● Set task 1
In the Giraph mailing-list thread, which existing class did the poster use as an example when implementing reversibility?
● Set task 2
Summarize the Giraph mailing-list thread in two sentences.
● Set task 3
Write the next part of the Giraph mailing-list thread, picking up after its final sentence.

● Document section
You are viewing a plain text version of this content. The canonical link for it is here.
Posted to user@giraph.apache.org by "G.W." <gw...@gmail.com> on 2015/03/10 04:54:54 UTC

Undirected Vertex Definition and Reflexivity

Hi Giraph Mailing List,

I am writing about an undirected graph I am trying to move to Giraph. I
have a question about the assumption Giraph makes when processing an input.

Let V1 and V2, two vertices connected with a common edge. E1 defines an
edge from V1 to V2. E2 defines an edge from V2 to V1.

Simply put, these are defined in an input file as:
V1, E1
V2, E2

This is working fine, I can process the graph accordingly.

I was trying to see what would happen if I was to simplify the input file:
V1, E1
V2

When would come the time that V2 is processed in a superstep, Giraph would
not suggest E1 as an  outgoing edge. My questions is why, knowing that E1
defines an edge from V1 to V2. The graph being undirected (although there
is no provision for that in my Giraph computation), shouldn't Giraph assume
that V2 is connected to V1?

Down the road, the idea would be to streamline the input format, hence my
question.

Thanks!

Re: Undirected Vertex Definition and Reflexivity

Posted by "G.W." <gw...@gmail.com>.
Hi guys,

Here's a follow-up on this based on everyone's positive feedback.

I was able to load edges and vertices separately, leveraging the -eip (and
-eif) and -vip (and -eip) flags.

Implementation wise, since I may have disconnected vertices, I went ahead
with creating one EdgeReader and one VertexReader. Those readers are
initialised in their respective InputFormat classes.

Once done and tested, I have implemented reversibility,
using IntNullReverseTextEdgeInputFormat as an example, by extending the
edge input format class.

I am now able to load edges and vertices in two files:

vertex_id, property_A, property_B, property_C

for vertices definition

and

vertex_id_source, vertex_id_target

for edges, with implicitly creating a reverse edge for each edge.

Works like a charm!

● Records shown
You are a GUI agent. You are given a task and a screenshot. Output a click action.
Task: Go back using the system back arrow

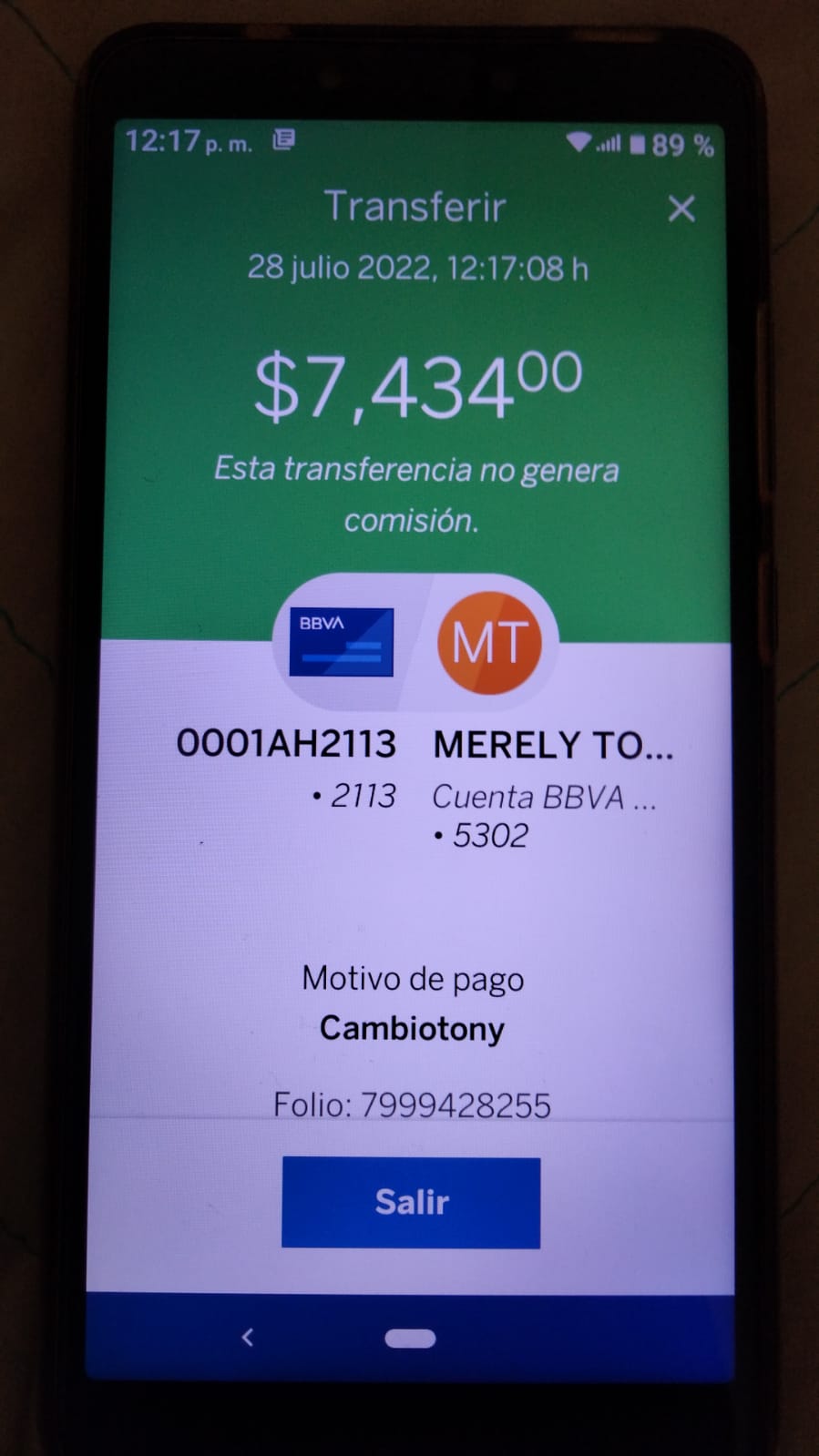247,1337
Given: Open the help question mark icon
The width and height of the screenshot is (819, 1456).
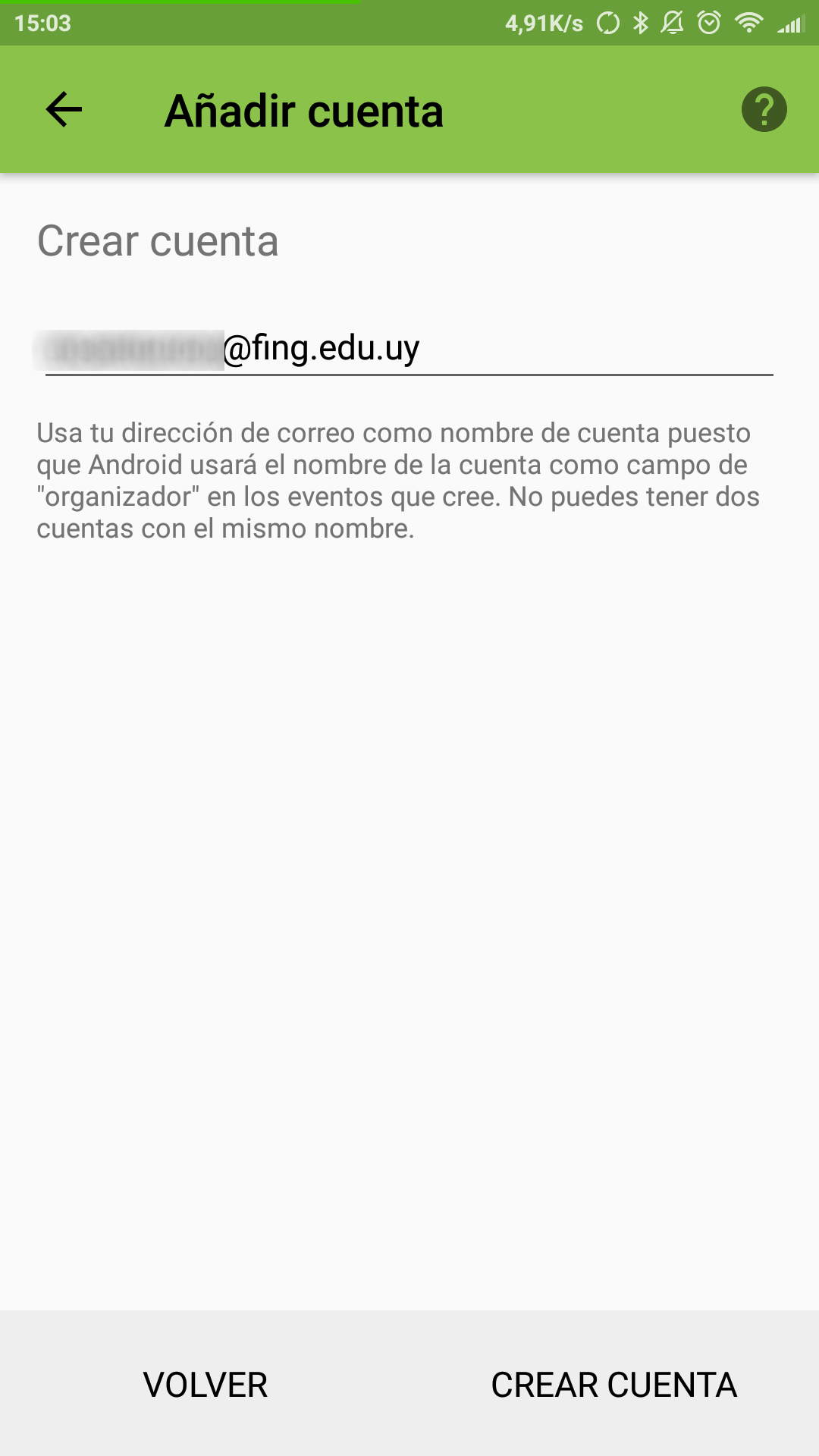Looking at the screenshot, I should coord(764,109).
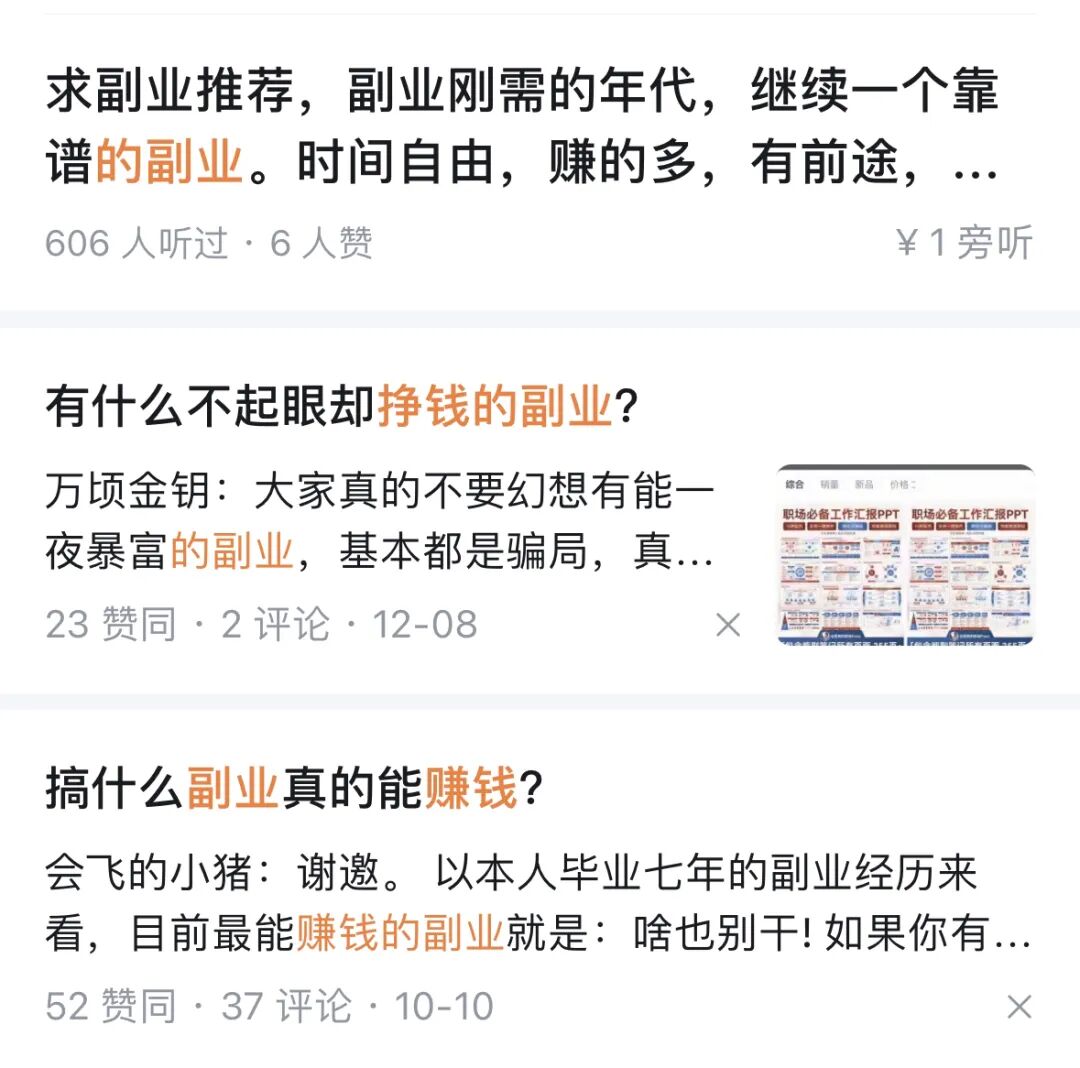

==

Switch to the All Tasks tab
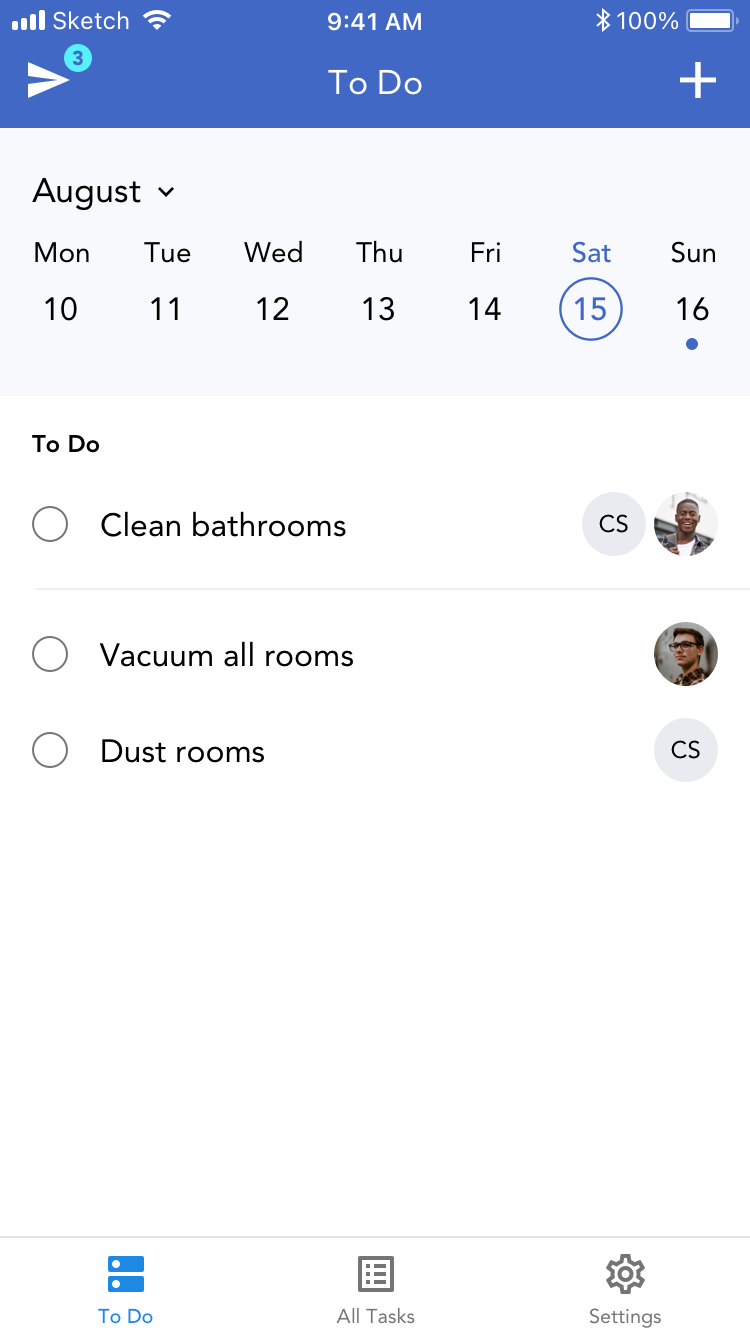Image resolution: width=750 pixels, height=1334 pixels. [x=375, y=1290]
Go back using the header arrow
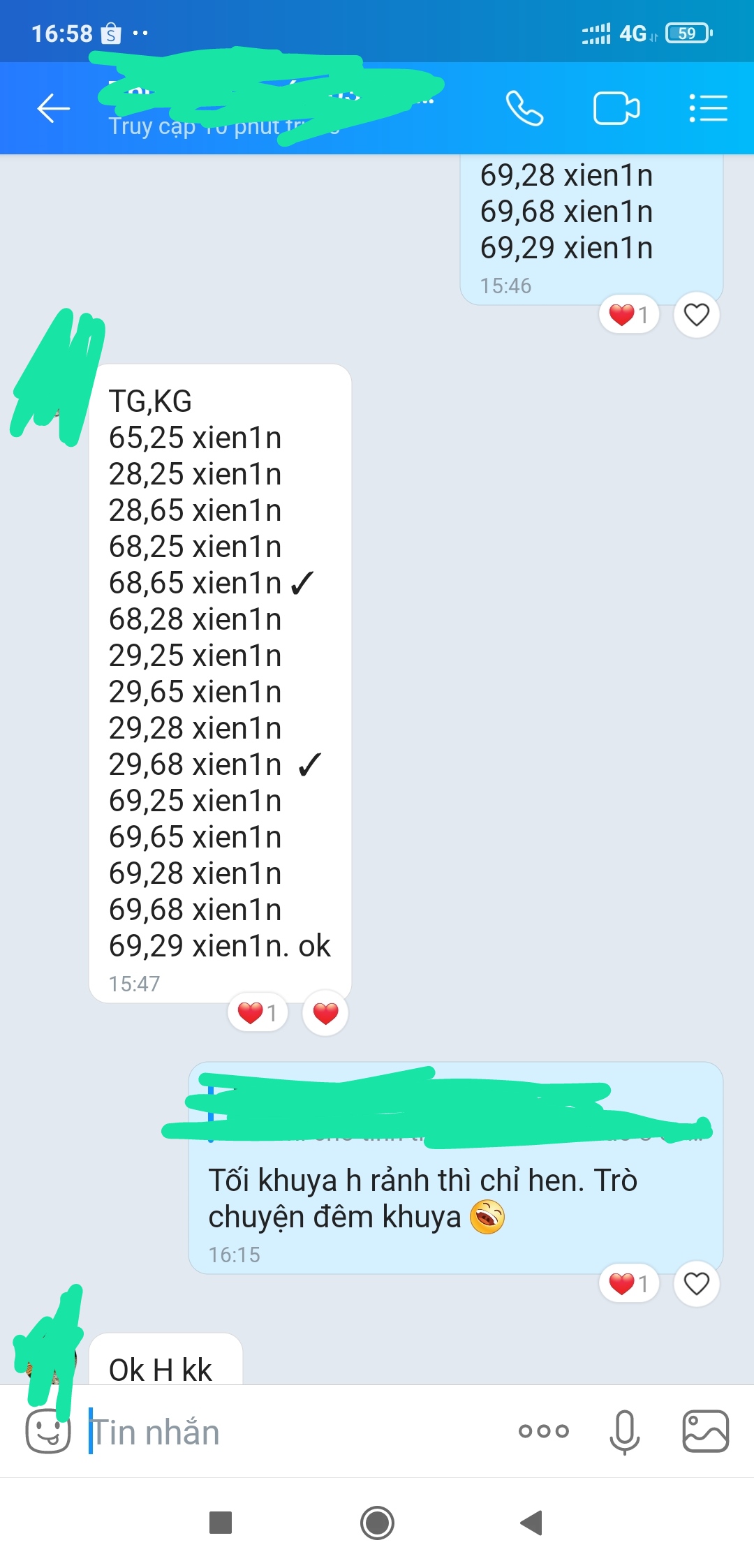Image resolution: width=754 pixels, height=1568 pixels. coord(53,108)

* * *

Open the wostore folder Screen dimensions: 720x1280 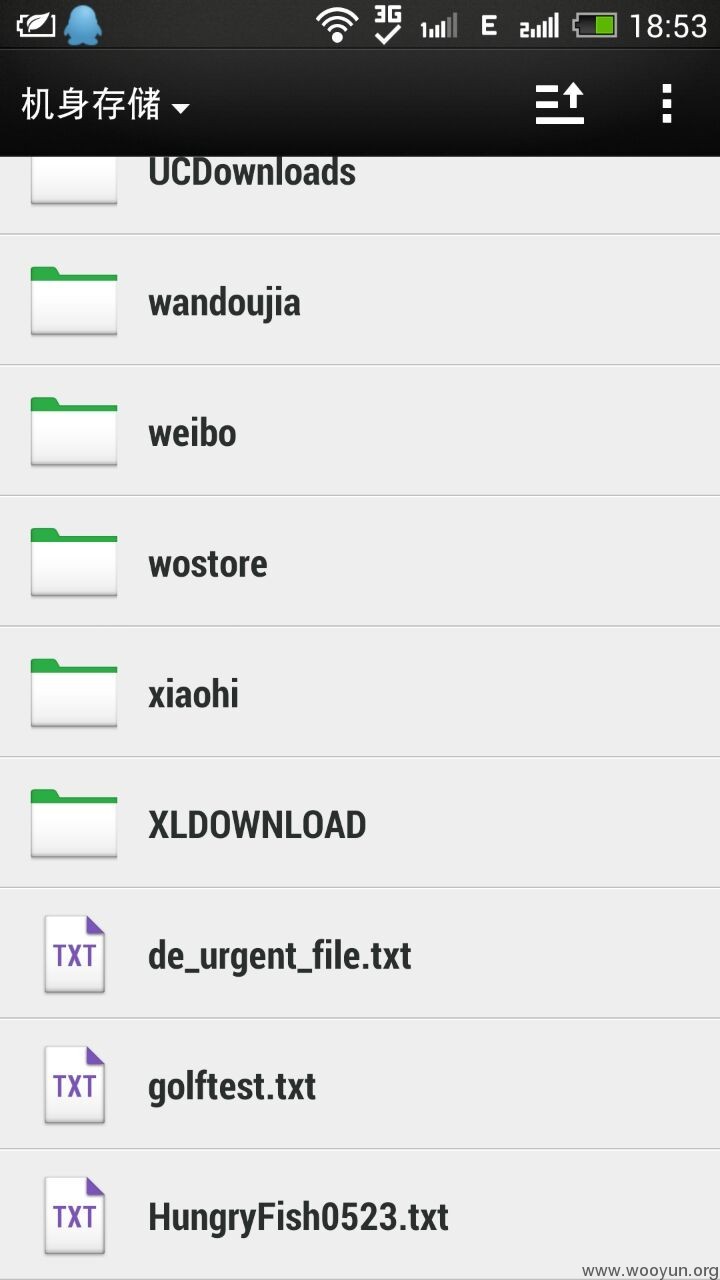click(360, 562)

● Exercise result 1
IntNullReverseTextEdgeInputFormat

● Exercise result 2
A poster asked why Giraph did not offer E1 as an outgoing edge of V2 in an undirected graph when the input file defined E1 from V1 to V2 but listed V2 without an edge. In a follow-up, the poster reported loading vertices and edges from two separate files and extending the edge input format, using IntNullReverseTextEdgeInputFormat as an example, so that a reverse edge is implicitly created for each edge.

● Exercise result 3
On 11 March 2015 at 19:23, Matthew Saltz <sa...@gmail.com> wrote:

> Hi,
>
> I believe the answer to your question is yes, though I've never done it.
> If you use only the edge reader, only the vertices in your graph that have
> at least one edge attached to them will be present in your graph. So, if
> you have vertices that are entirely disconnected that you want included,
> you'd need to do both a VertexReader and an Edge Reader (though I've never
> done this). If you don't have disconnected vertices, you don't need the
> VertexReader because Giraph will automatically add all of the vertices in
> your edge file to the graph (I think this can be disabled). Use the -eip
> flag to specify the edge file.
>
> Best,
> Matthew Saltz
>
> On Wed, Mar 11, 2015 at 1:54 AM, G.W. <gw...@gmail.com> wrote:
>
>> Thanks for that!
>>
>> This is the right idea, however I was only using a VertexReader until now
>> – IntNullReverseTextEdgeInputFormat calls for an EdgeReader.
>>
>> I am not sure this is the way it works but I like the idea of segregating
>> edge and vertex definitions.
>>
>> *That leads to the following questions: can Giraph support the use of a
>> VertexReader and EdgeReader at the same time, that is through the -vif and
>> -eif arguments? *
>>
>> If that works, the idea would be to refactor my input files with:
>>
>> Vertices:
>> vertex_id, vertex_type, ...
>>
>> Edges
>> source_id, target_id
>>
>> with the edge reader working in "reverse" mode.
>>
>> Thanks!
>>
>>
>>
>>
>> On 10 March 2015 at 20:02, Matthew Saltz <sa...@gmail.com> wrote:
>>
>>> Have a look at IntNullReverseTextEdgeInputFormat
>>> <https://giraph.apache.org/apidocs/org/apache/giraph/io/formats/IntNullReverseTextEdgeInputFormat.html>.
>>> It automatically creates reverse edges, but it expects the file format
>>>
>>> <source_id, target_id>
>>>
>>> on each line. If you need to convert it to use longs you can change the
>>> code pretty easily.
>>>
>>> Best,
>>> Matthew
>>>
>>> On Tue, Mar 10, 2015 at 5:37 AM, Young Han <yo...@uwaterloo.ca>
>>> wrote:
>>>
>>>> The input is assumed to be the vertex followed by a set of *directed*
>>>> edges. So, in your example, leaving out E2 means that the final graph will
>>>> not have the directed edge from V2 to V1. To get an undirected edge, you
>>>> need a pair of directed edges.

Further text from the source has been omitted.